-- Record extracts follows --

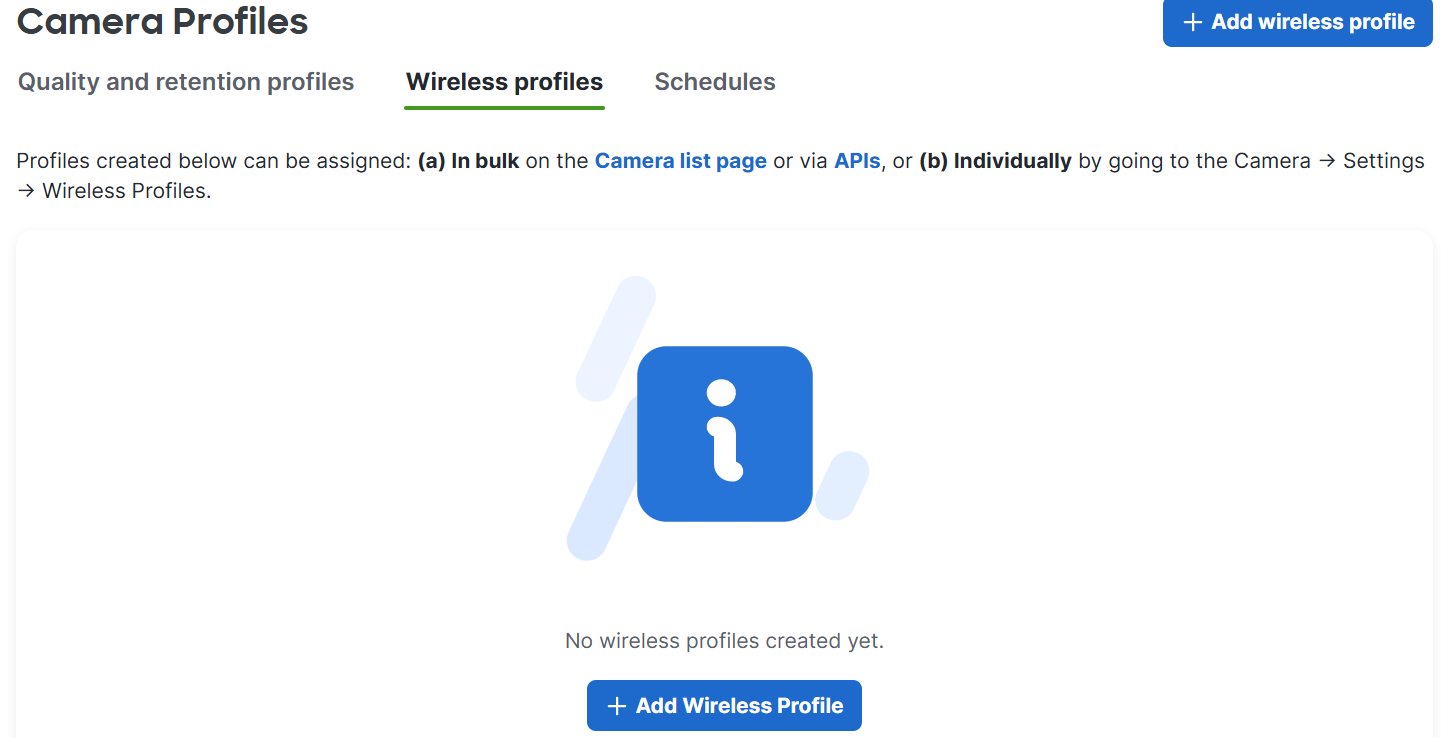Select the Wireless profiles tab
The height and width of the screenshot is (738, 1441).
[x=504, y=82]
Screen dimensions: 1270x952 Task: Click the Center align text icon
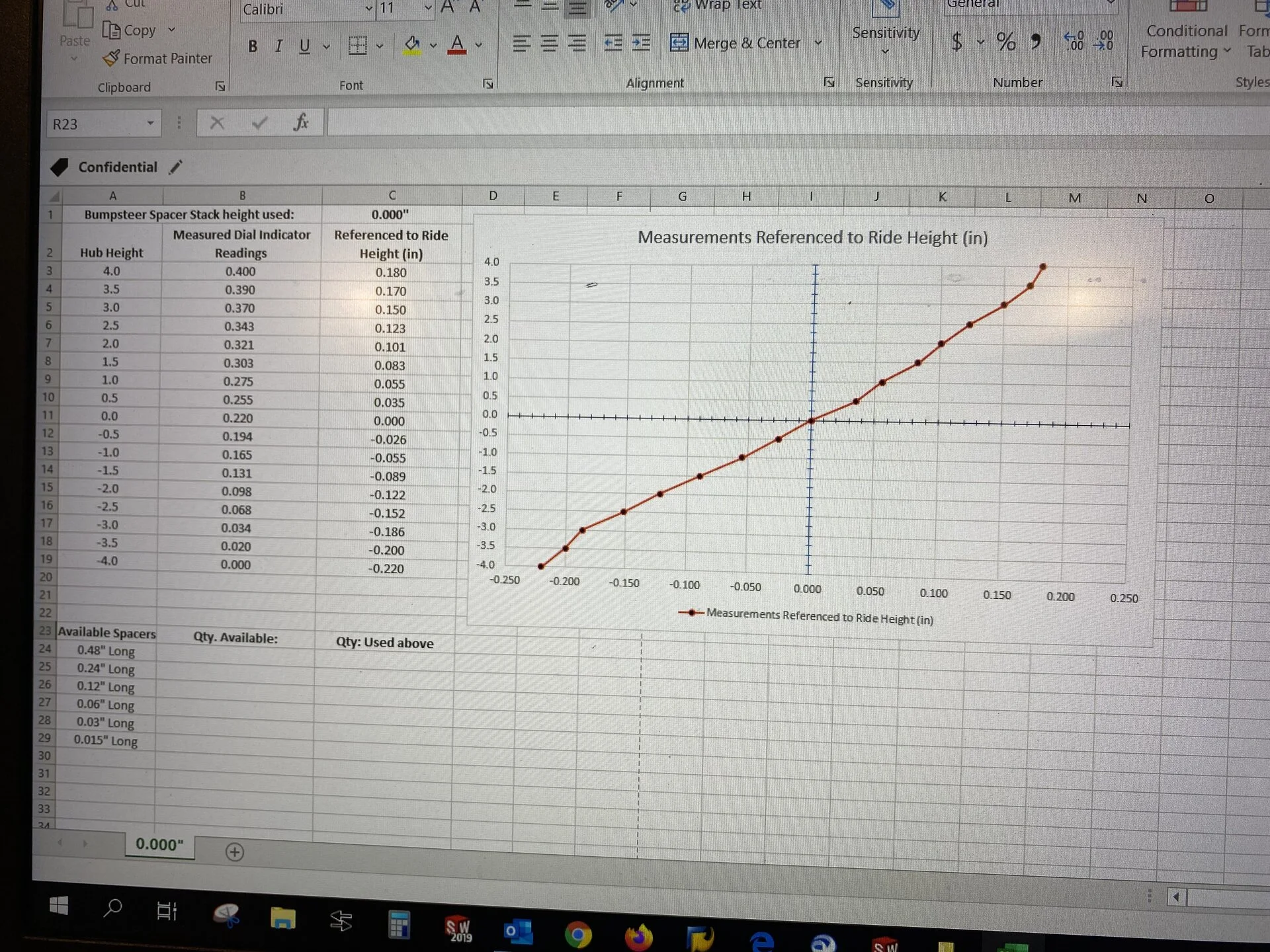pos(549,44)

-- Record extracts concluded --

[Exercise instructions] Print exactly the lines from the one containing "Screen dimensions: 1270x952" through the last line of the records, both included, and leave out the pictures.

[Result of the exercise]
Screen dimensions: 1270x952 Task: Click the Center align text icon
pos(549,44)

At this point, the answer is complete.